TEXT SHOWN>
BEGIN
[D] StyleGAN 2, generative models, and the nigh impossibility of detecting state-of-the-art under realistic conditions
I just finished reading “Analyzing and Improving the Image Quality of StyleGAN” and I’ve very impressed by the improvements to an already very impressive model. NVlabs really knocked it out of the park.
The quality of the images was already quite high, but now are much less prone to distinctive artifacts as before. Additionally, it is now much easier to project a real image into the StyleGAN space for manipulation. It isn’t hard to imagine a system whereby social media users have their photos automatically embedded into a FFHQ StyleGAN feature space and moved along a learned “attractiveness” vector before publishing. Or similarly, the creation of tools for creating fraudulent imagery of others in a way that is even more widespread and hard-to-detect than they already are.
While the paper highlights the advantages of detecting GAN images using projection, this approach only works in a white-box setting, and seems to only have been tested against unobfuscated images. I feel that in some ways, this result provides a false sense of security. While it may be possible to more easily find unaltered images from officially released StyleGAN 2 models, the overall impact of higher-quality generative models will likely be an increase in detection difficulty under practical conditions.
All in all, I’m heavily reminded of past work on adversarial attacks done by Nicholas Carlini, where he repeatedly demonstrated that many published “defenses to adversarial examples” only addressed FGSM or could be easily counteracted by learning a simple approximation of most specially-designed models.
New defense mechanisms are often evaluated under unrealistic laboratory settings against weak attacks. Not enough time has passed for projection-based detection to be evaluated substantively, but I’ll be surprised if projection is a solution that ends up finding much success at scale (particularly given that by the time such a system has been adequately tuned for a particular use-case, the state-of-the-art models will likely have moved past it).
None of this should be interpreted as a criticism of the paper — I don’t think the authors can be expected to do an exhaustive evaluation of abuse countermeasures in addition to making major innovations to the state-of-the-art in image generation.
This is a problem common in the generative model space. There are parallels to the OpenAI decision to hold back their 1.5B parameter GPT-2 model on the initial release of their paper. Holding back a model seems antithetical to machine learning research (and arguably only reduces the number of people who can research countermeasures), but without a lengthy head-start, it seems unrealistic to expect to ever be able to detect the current state-of-the-art generative models in the wild.
So what’s the solution? Should researchers working on generative models be developing a closer working relationship with those trying to detect the outputs of those models? Should models always be released to the entire research community at once, or should there be a staggered release cycle?
Or alternatively, should we give up entirely on detecting generative models via their output, and instead focus on simpler systems that make abusing them at scale more difficult (better online verification practices, curated fact-checking resources, etc.)?
What are your thoughts on the potential for abuse of generative models, and what [should we]/[can we] do about it as researchers/practitioners/humans?
END
Saved data entries
BEGIN
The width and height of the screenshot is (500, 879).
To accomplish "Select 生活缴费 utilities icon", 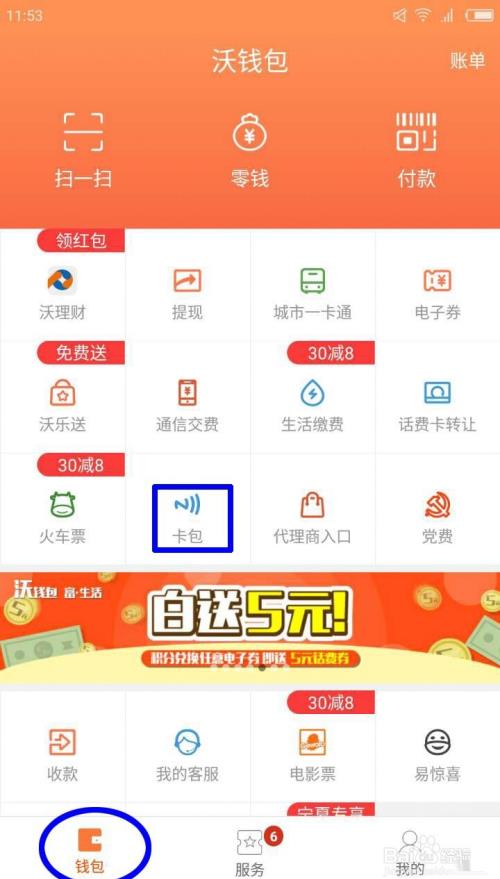I will (312, 394).
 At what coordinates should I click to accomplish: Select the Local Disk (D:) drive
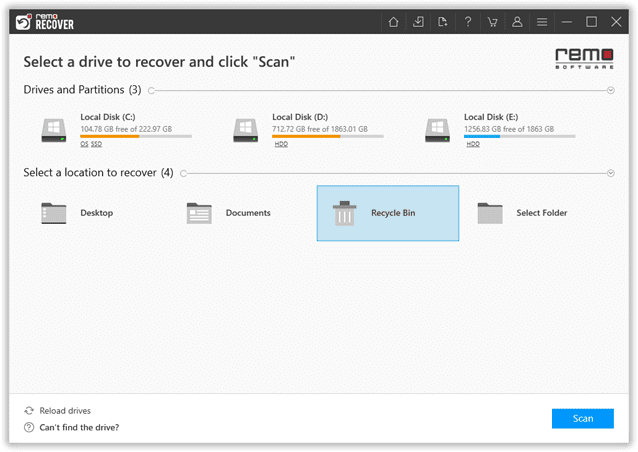(308, 130)
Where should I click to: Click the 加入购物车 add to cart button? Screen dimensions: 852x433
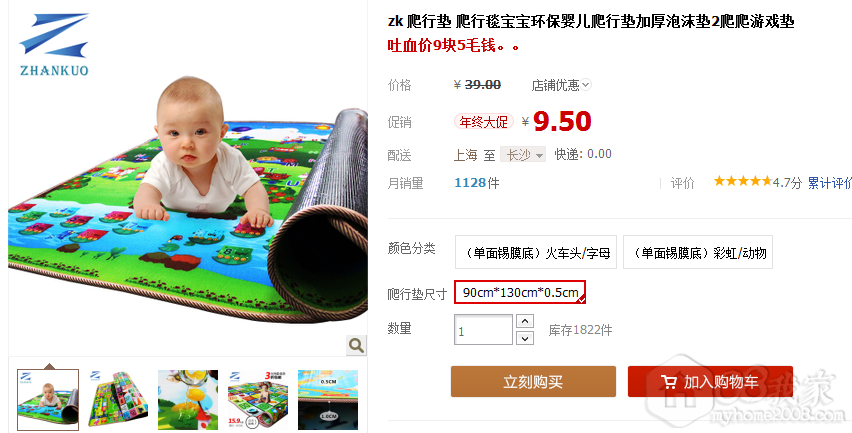[x=710, y=381]

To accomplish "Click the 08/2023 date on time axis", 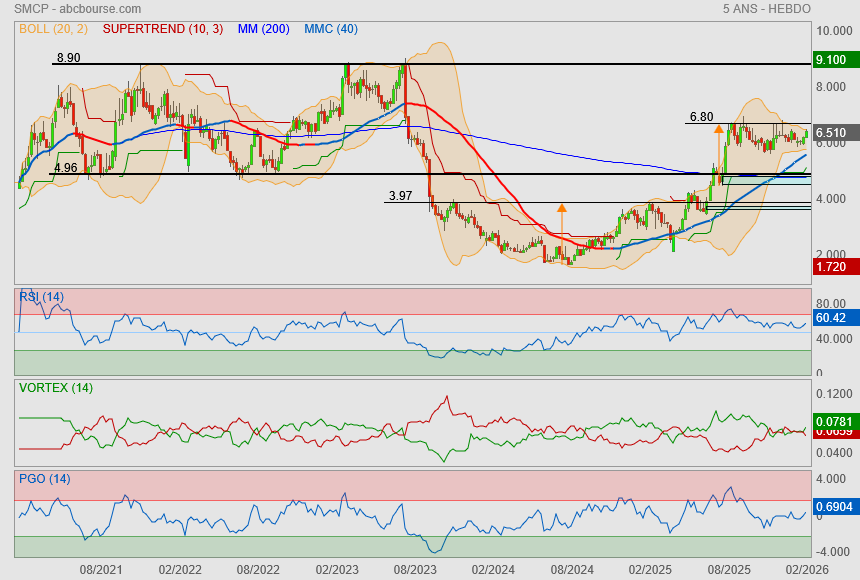I will (x=413, y=569).
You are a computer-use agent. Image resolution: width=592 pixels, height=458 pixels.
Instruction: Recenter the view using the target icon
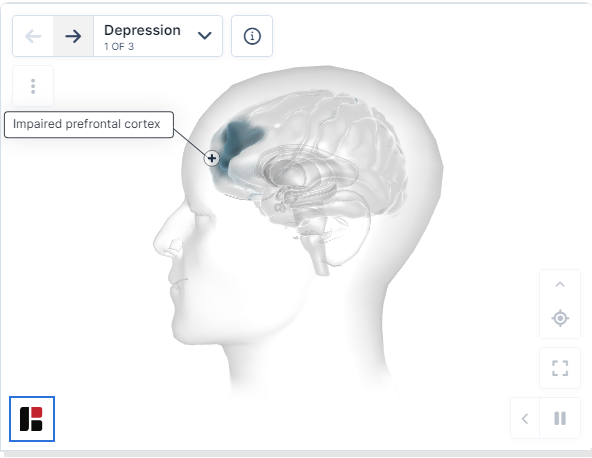coord(560,318)
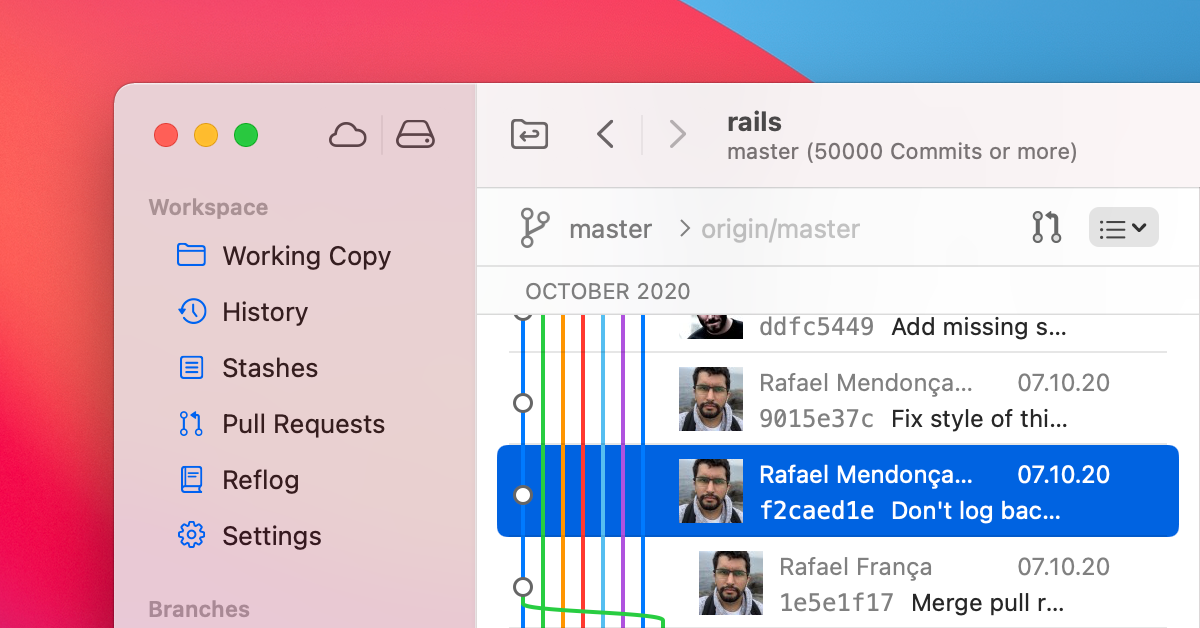Image resolution: width=1200 pixels, height=628 pixels.
Task: Select History in the sidebar
Action: (264, 312)
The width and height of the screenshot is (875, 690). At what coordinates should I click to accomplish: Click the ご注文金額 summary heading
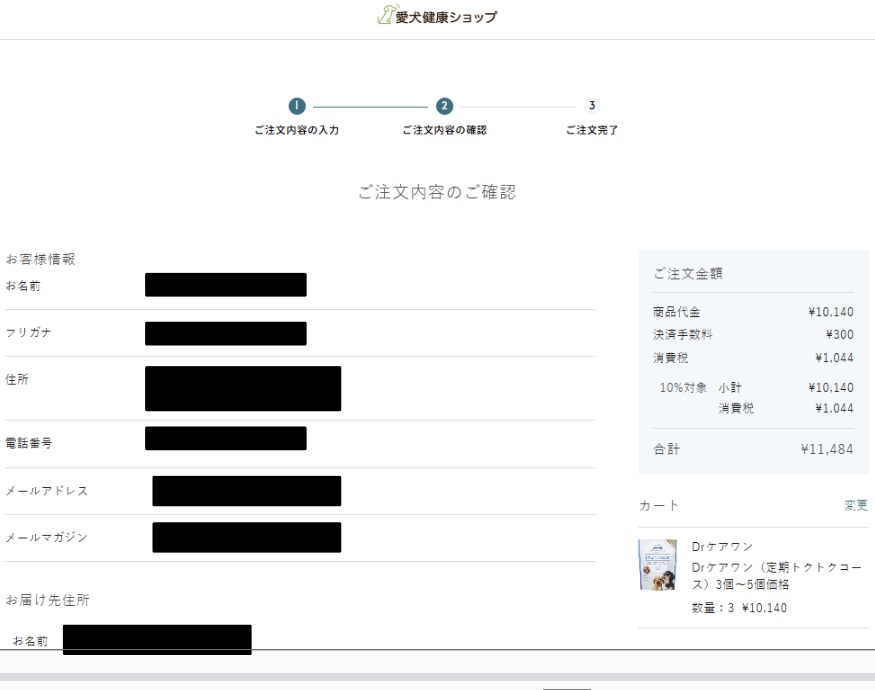pyautogui.click(x=688, y=273)
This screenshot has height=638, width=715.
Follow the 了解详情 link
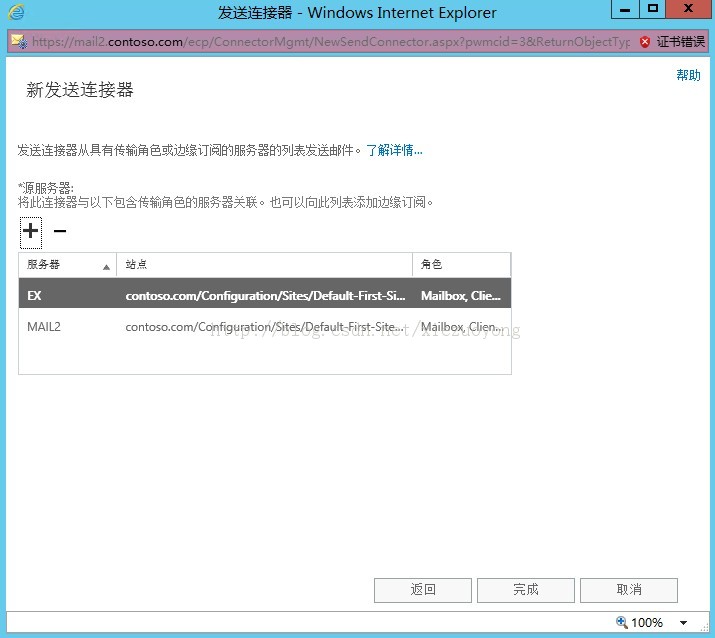[x=394, y=150]
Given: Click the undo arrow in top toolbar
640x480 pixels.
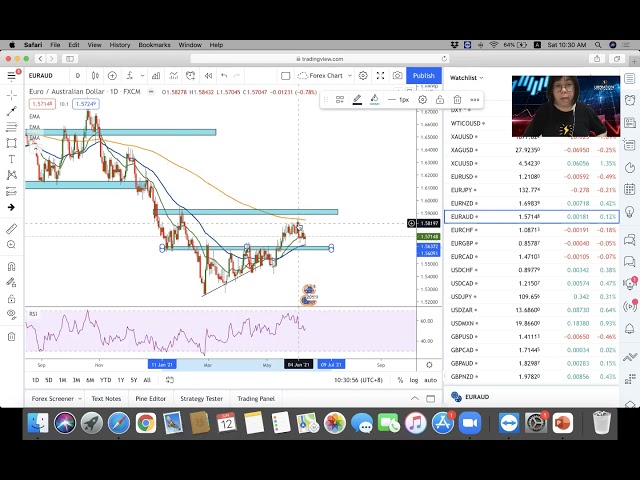Looking at the screenshot, I should (x=224, y=76).
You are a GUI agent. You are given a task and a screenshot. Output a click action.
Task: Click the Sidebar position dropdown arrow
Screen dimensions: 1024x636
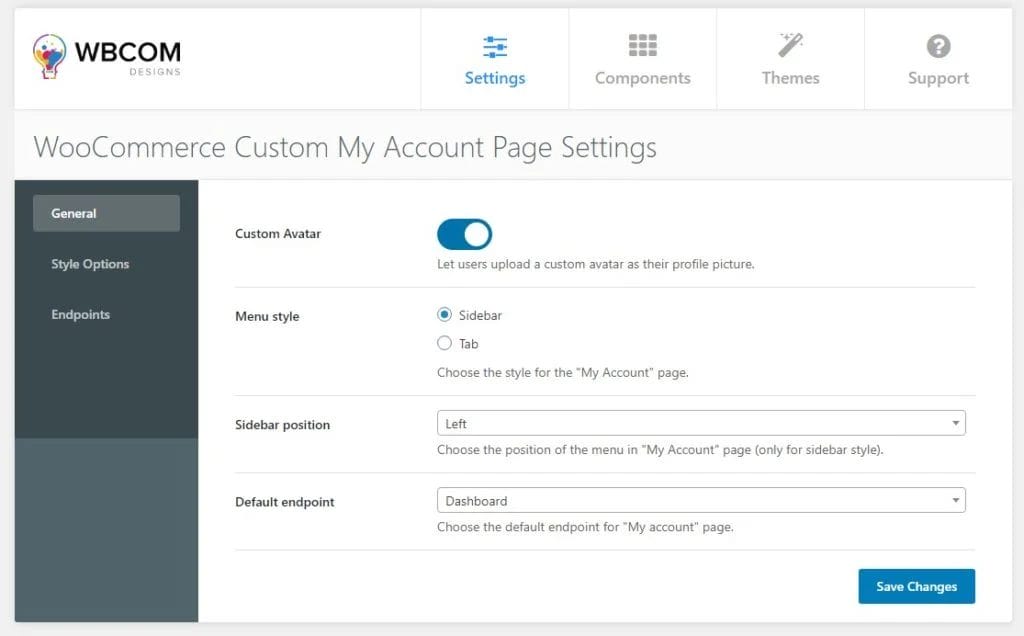[957, 422]

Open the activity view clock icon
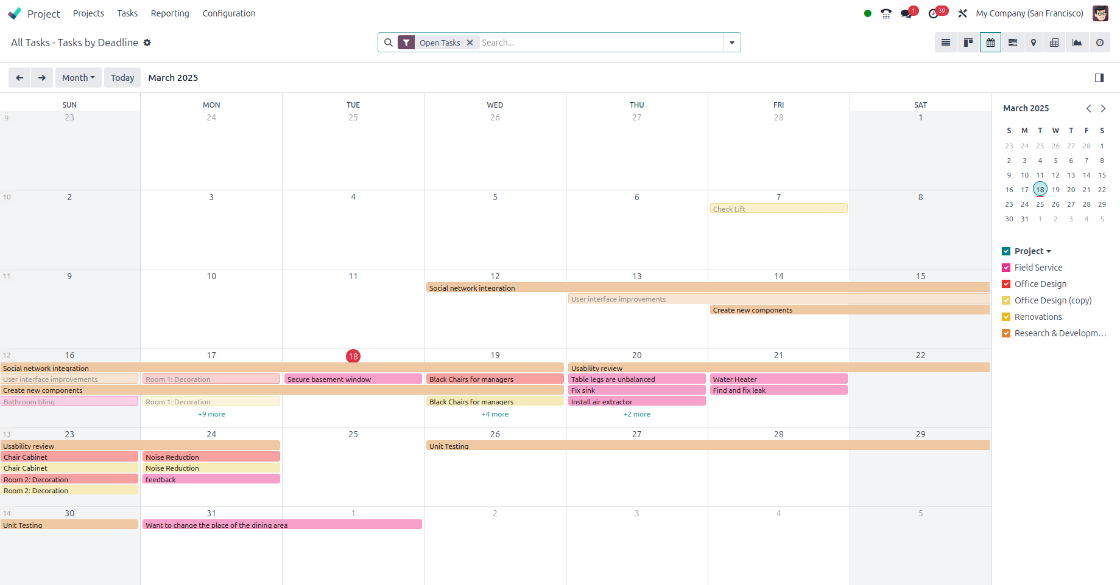point(1100,42)
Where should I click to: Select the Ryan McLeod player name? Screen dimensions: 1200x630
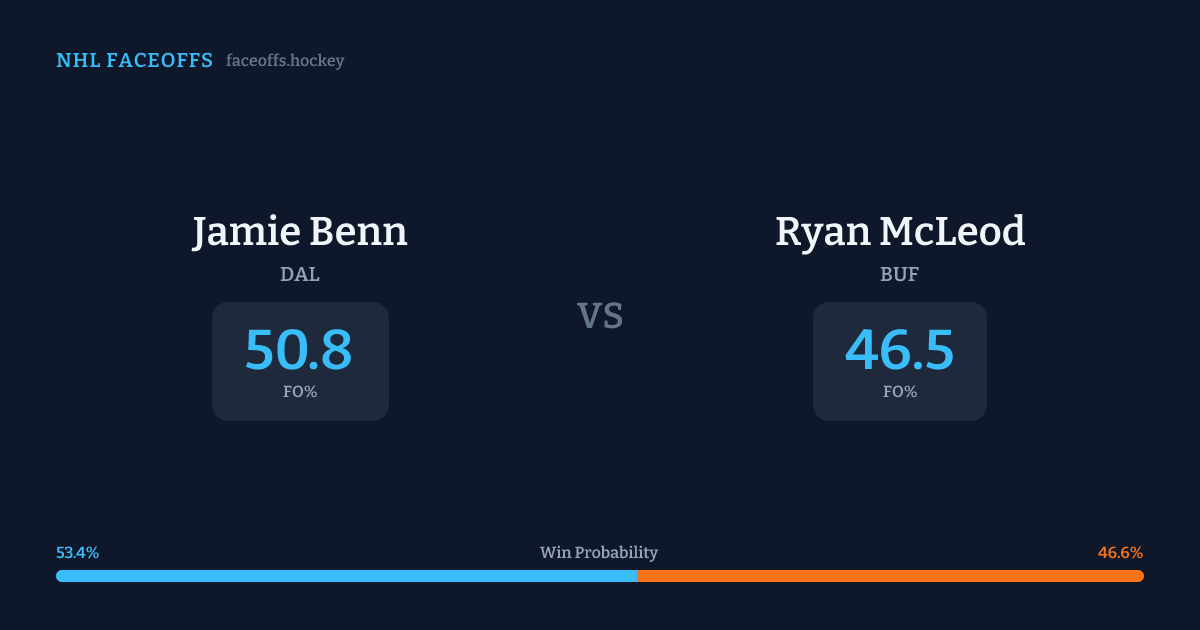900,232
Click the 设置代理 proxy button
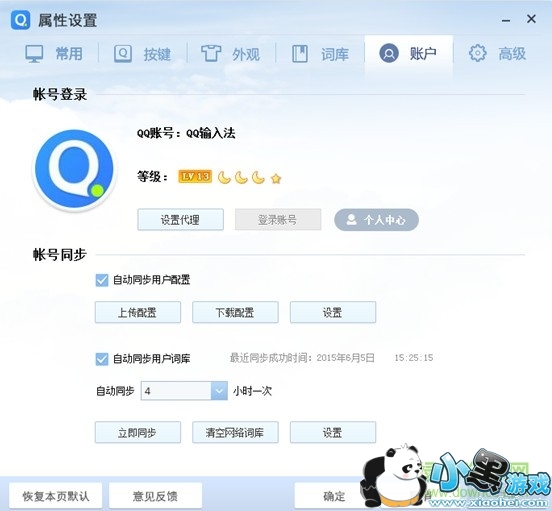 point(180,220)
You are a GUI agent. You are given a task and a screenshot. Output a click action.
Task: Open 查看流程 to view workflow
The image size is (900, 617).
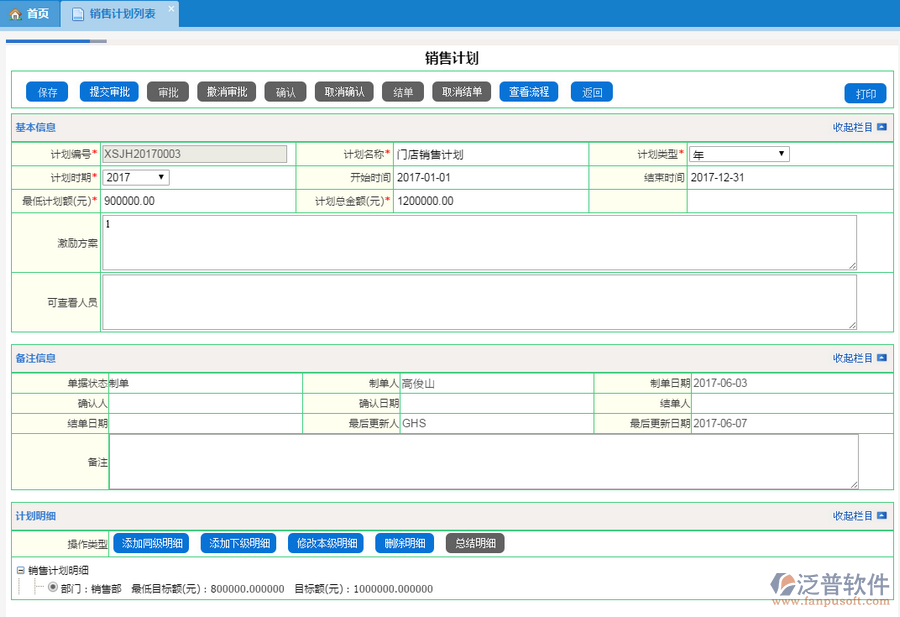point(528,92)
END
LIST OF TASKS>
**1)** From the StyleGAN 2 post above, return everything from "[D] StyleGAN 2, generative" down to "they already are.", copied word for word.
**2)** Translate this sentence from the StyleGAN 2 post into Spanish: "New defense mechanisms are often evaluated under unrealistic laboratory settings against weak attacks."

EXPECTED OUTPUTS>
**1)**
[D] StyleGAN 2, generative models, and the nigh impossibility of detecting state-of-the-art under realistic conditions
I just finished reading “Analyzing and Improving the Image Quality of StyleGAN” and I’ve very impressed by the improvements to an already very impressive model. NVlabs really knocked it out of the park.
The quality of the images was already quite high, but now are much less prone to distinctive artifacts as before. Additionally, it is now much easier to project a real image into the StyleGAN space for manipulation. It isn’t hard to imagine a system whereby social media users have their photos automatically embedded into a FFHQ StyleGAN feature space and moved along a learned “attractiveness” vector before publishing. Or similarly, the creation of tools for creating fraudulent imagery of others in a way that is even more widespread and hard-to-detect than they already are.

**2)** Los nuevos mecanismos de defensa suelen evaluarse en entornos de laboratorio poco realistas frente a ataques débiles.